**What is expected**
Retype verbatim the lines starting with the line containing "This screenshot has width=634, height=482." and ending with the line containing "pos(335,435)", both included, and omit the pictures from your answer.

**Entries shown**
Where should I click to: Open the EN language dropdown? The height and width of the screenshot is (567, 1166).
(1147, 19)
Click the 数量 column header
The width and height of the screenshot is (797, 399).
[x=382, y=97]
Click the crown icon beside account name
...
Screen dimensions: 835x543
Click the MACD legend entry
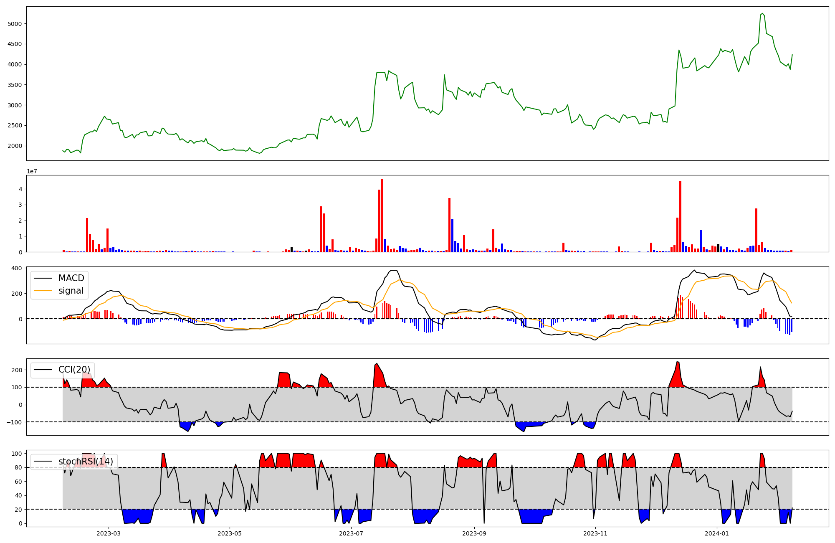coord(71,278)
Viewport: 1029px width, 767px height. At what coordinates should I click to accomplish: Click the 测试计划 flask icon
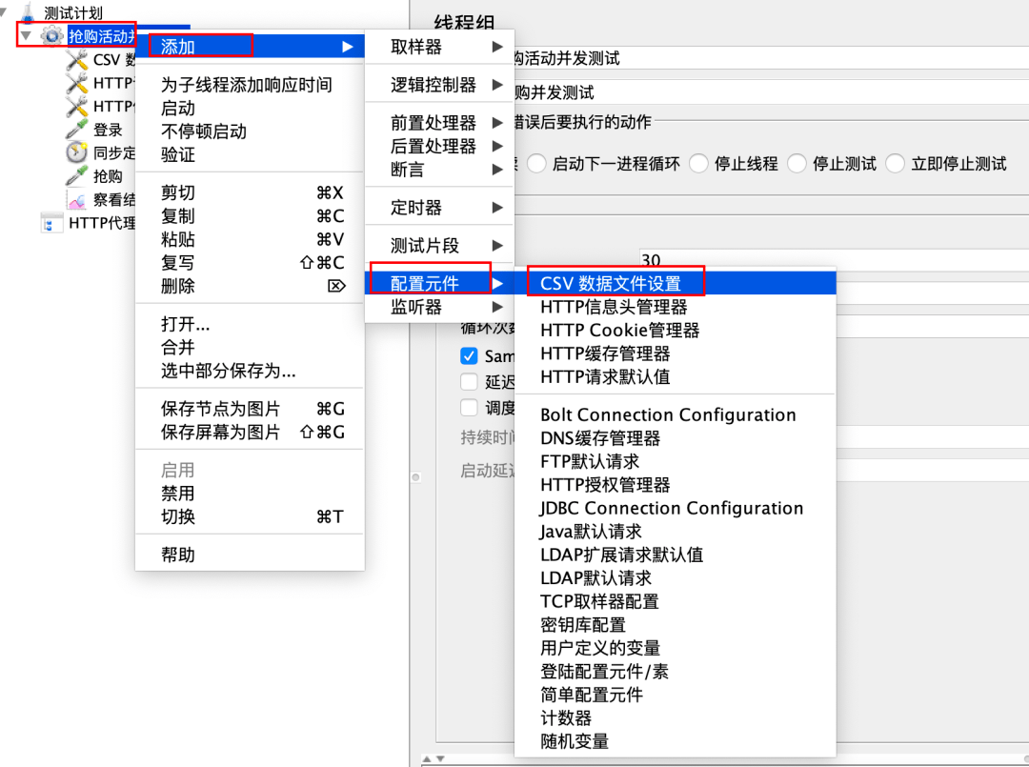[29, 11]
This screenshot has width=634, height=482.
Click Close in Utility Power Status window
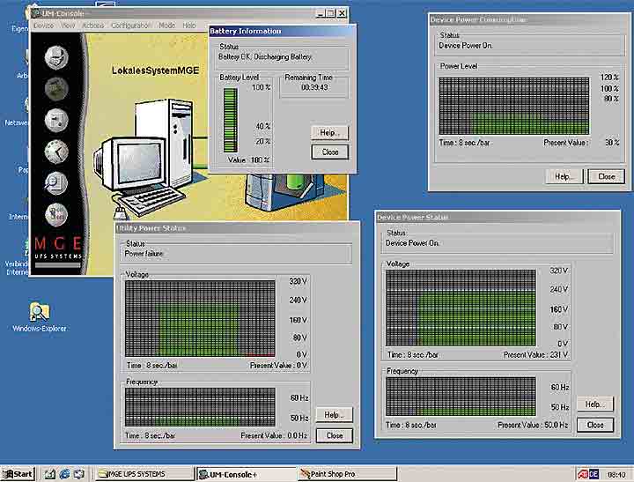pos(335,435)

**The result**
This screenshot has width=634, height=482.
Click Close in Utility Power Status window
pos(335,435)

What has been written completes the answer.